C. persimilis are shrubs or trees, 5 to 6 m tall and spreading with a dome-like growth form to about the same width. New twigs and stems are glabrous, with one year old bark a brownish purple, older growth is dull gray. The thorns found on twigs can be straight or recurved. Once the thorns have been on the tree for two years they are a shiny purplish black, and 4 to 7 cm long. Typically older branches and the trunk do not have thorns.

Its deciduous leaves are glabrous and coriaceous. The dark green leaf blades are more or less narrowly obovate to broadly elliptic or rhombic-elliptic, 4 to 5 cm long, with serrate margins.

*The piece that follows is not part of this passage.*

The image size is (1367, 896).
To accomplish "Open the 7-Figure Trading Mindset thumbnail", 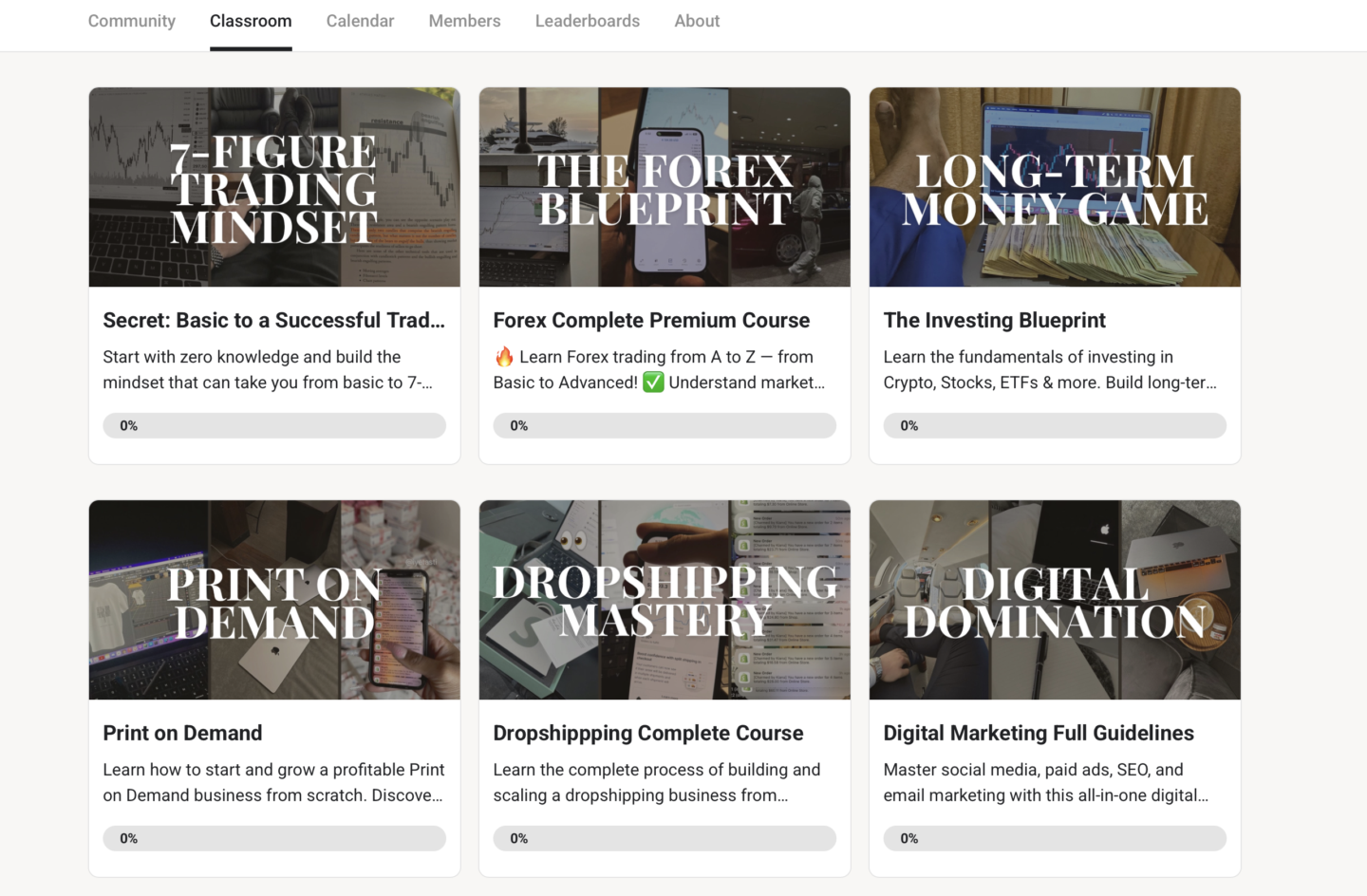I will pos(274,187).
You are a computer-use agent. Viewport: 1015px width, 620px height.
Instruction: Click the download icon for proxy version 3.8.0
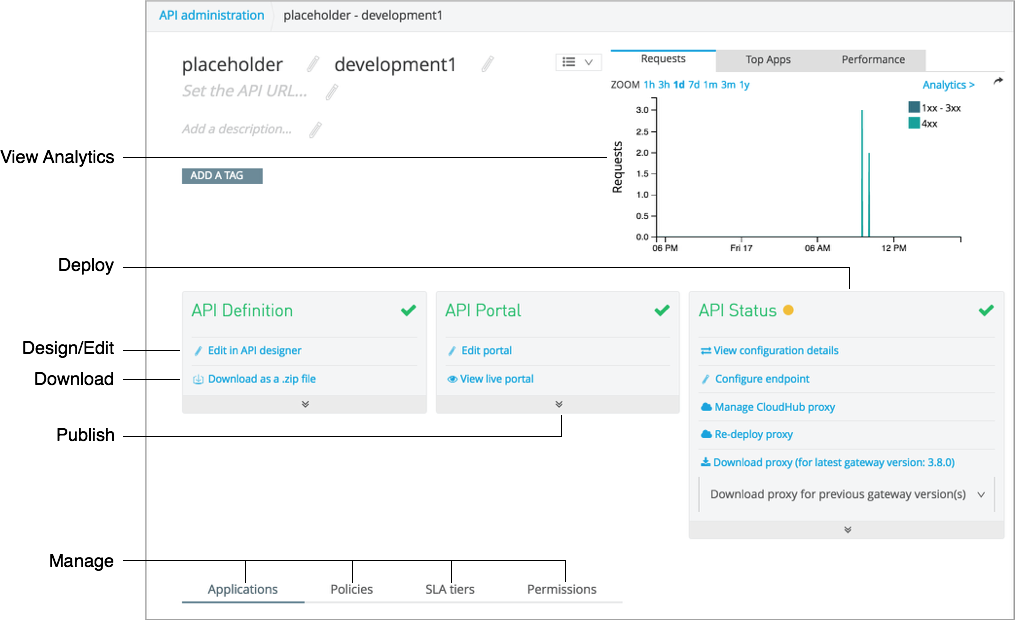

The flowers are five-petaled and are white, with cream or pink anthers. The fruits are pomes, and bright scarlet when mature. They flower in May and fruit much later, in September or October. In autumn the leaves take on a striking range of colors from deep yellow to a fiery orange to scarlet and on to purple.

==Uses==
The C. persimilis cultivar 'Prunifolia' is used as a street tree, and is often used in gardens as an ornamental, especially for its spectacular autumn display. It is dense enough to use as a hedge or windbreak.

==Pest and diseases==
C. persimilis is susceptible to fire blight (Erwinia amylovora) but has some resistance. It is affected by hawthorn sawfly leaf miners (Profenusa canadensis), but they seldom cause serious damage to healthy plants. It may also be afflicted by leaf spot (Diplocarpon mespili), caterpillars, gall mites and aphids.